На обратном пути Некондратов, стараясь развеять впечатление, принялся рассказывать что-то нелицеприятное из прошлой жизни Щирова, но Проторин совсем ушел в свои мысли. «Орден! Орден» — звучало в его ушах. Механизаторы создали свой орден еще сто лет назад, во времена великих крестовых походов на целину, когда вера в трактор была сильнее веры в Бога. А дознатчики? Почему бы не объявить крестовый поход на преступность, встать на защиту государства, красные плащи, стальные мечи? Он мог бы стать командором, подумал он, вспомнив о Нольде, и ему стало горько.
— Постой, Иннокентий Семеныч, — сказал он, останавливаясь и сам не понимая, зачем это ему надо. — Давай-ка место осмотрим, пока совсем темно не стало.
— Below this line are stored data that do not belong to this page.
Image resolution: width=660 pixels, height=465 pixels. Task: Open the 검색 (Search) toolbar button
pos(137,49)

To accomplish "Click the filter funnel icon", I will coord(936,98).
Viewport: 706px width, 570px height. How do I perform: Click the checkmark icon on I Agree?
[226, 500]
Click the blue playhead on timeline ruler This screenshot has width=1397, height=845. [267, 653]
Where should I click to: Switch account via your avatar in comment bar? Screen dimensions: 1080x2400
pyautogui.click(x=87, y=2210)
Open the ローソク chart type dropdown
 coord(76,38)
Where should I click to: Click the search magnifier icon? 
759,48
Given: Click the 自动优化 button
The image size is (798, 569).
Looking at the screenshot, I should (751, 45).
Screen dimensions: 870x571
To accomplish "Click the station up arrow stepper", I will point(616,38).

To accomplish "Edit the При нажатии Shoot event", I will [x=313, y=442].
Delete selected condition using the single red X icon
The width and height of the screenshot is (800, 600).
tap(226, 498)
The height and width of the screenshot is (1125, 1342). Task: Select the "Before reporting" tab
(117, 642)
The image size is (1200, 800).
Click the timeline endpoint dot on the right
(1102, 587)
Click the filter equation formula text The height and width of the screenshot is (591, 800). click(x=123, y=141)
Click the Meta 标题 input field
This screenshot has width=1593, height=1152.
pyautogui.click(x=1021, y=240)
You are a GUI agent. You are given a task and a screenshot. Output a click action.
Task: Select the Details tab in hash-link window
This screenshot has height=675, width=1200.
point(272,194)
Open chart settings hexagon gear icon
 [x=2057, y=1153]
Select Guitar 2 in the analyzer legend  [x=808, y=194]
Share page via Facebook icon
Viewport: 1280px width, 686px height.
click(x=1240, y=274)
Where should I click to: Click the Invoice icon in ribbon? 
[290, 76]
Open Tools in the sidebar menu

— Это недалеко тут, — сразу же откликнулся Некондратов, как будто ждал этих слов.
Идти, правда, пришлось далековато: к тому времени, когда они дошли, солнце почти село. В последних закатных лучах простирались перед ними несколько гектаров сухой пыльной пашни, выглядевшей так, словно недавние проливные дожди обошли ее стороной. Не веря своим глазам, Проторин ступил на нее своими заляпанными жидкой грязью сапогами. Комья сухой земли рассыпались у него под подошвой. Кое-где из земли торчали сухие прошлогодние стебли. А в нескольких метрах чавкала грязь и лежали похожие на небольшие озерца лужи.
— Это, значит, молчановское поле, — пояснил за его спиной Некондратов. — В прошлом-то году здесь и рожь росла, и другое всякое. А этой весной прямо беда. Обходят его тучи стороной.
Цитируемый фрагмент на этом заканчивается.